Sabrina Donzelli
«La terapia con corsetto riduce il rischio di intervento chirurgico, ma la percentuale di pazienti che evita il bisturi è diversa tra Europa e Nord America». È questa la conclusione di uno studio (1) condotto da Isico, Istituto scientifico italiano colonna vertebrale, presentato alla conferenza internazionale di Sosort (Scientific Society on Scoliosis Orthopaedic and Rehabilitation Treatment) di Lione e al meeting della Scoliosis Research Society di Philadelphia.
Si è partiti dal confronto fra due popolazioni di pazienti ad alto rischio di chirurgia: al termine della terapia, oltreoceano ricorre all’intervento il 39% rispetto al 12% dei pazienti presi in cura da Isico, che ha messo a disposizione dell’Università dell’Iowa i dati clinici raccolti durante le visite dei pazienti da parte dei propri specialisti, così che potessero venire confrontati con i dati clinici della ricerca pubblicata dagli americani nel 2014. «A fare la differenza è la compliance del paziente, ossia l’adesione e la fiducia nella terapia stessa. E i pazienti italiani sono indubbiamente più bravi» confermano i ricercatori.

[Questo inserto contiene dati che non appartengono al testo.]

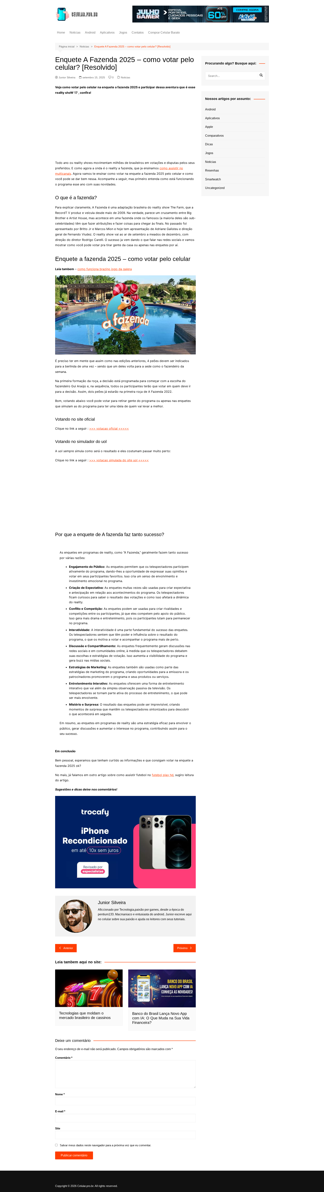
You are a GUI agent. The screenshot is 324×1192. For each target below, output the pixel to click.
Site (57, 1128)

«Abbiamo lavorato in collaborazione con i ricercatori dell’Università dello Iowa – spiega la dottoressa Sabrina Donzelli, specialista di Isico e autrice della ricerca –. Nel 2014 i ricercatori americani hanno presentato uno studio randomizzato controllato e multicentrico (2), pubblicato sulla rivista New England Journal of Medicine e firmato da Lori Dolan e Stuart Weinstein. Lo studio, il più importante su questo tema degli ultimi trent’anni, ha coinvolto 383 pazienti di 25 istituti degli Stati Uniti e del Canada tra il marzo 2007 e il febbraio 2011. È emerso che il corsetto riduce la percentuale di intervento chirurgico. Un risultato inaspettato per loro, considerato l’atteggiamento da sempre negativo verso il corsetto sia dei chirurghi sia delle famiglie nel Nord America rispetto a quello invece positivo degli specialisti europei. Siamo partiti dai risultati dello studio Braist e li abbiamo confrontati con i nostri, selezionando con i colleghi americani popolazioni di pazienti comparabili rispetto alla gravità della patologia e al rischio di intervento chirurgico».
Un lavoro di confronto di grosso impegno e chiarezza: i ricercatori italiani e i chirurgi americani del Children Hospital dello Iowa hanno misurato le radiografie dei pazienti dello studio Braist e di 169 pazienti in cura presso Isico, per assicurare una verifica oggettiva dei dati. Cosa è emerso? La terapia in Isico funziona meglio, con una percentuale di ricorso all’intervento che è un terzo rispetto a quella americana: i pazienti di Isico indossano per un numero di ore di gran lunga maggiore il corsetto, attenendosi alla prescrizione, rispetto ai pazienti americani, tanto che nella popolazione a rischio la percentuale di quelli che ricorrono all’intervento chirurgico è del 12% contro il 39% del Nord America.
«La compliance del paziente è fondamentale – continua la dottoressa Donzelli –. I nostri pazienti sono attenti a rispettare le prescrizioni del proprio medico, c’è un ottimo rapporto di fiducia reciproco e nella terapia proposta, come dire quindi che c’è un ottimo lavoro in team fra paziente, la sua famiglia, medico, tecnico ortopedico e fisioterapista».
Lo step successivo è, a questo punto, verificare altri fattori coinvolti per poi procedere alla pubblicazione dello studio: «Durante la conferenza ci siamo accordati con i ricercatori americani per fare un’ulteriore sottoanalisi dividendo i pazienti in gruppi in base alle ore di indossamento» ha concluso Sabrina Donzelli, che presenterà questi risultati in prossimo appuntamento congressuale.
Rachele Villa
1. Adolescent idiopathic bracing success rates influenced by time in brace: comparative effectiveness analysis of the BrAIST and ISICO cohorts.
2. Weinstein SL, Dolan LA, Wright JG, Dobbs MB. Effects of bracing in adolescents with idiopathic scoliosis. The New England journal of medicine. 2013;369(16):1512-1521.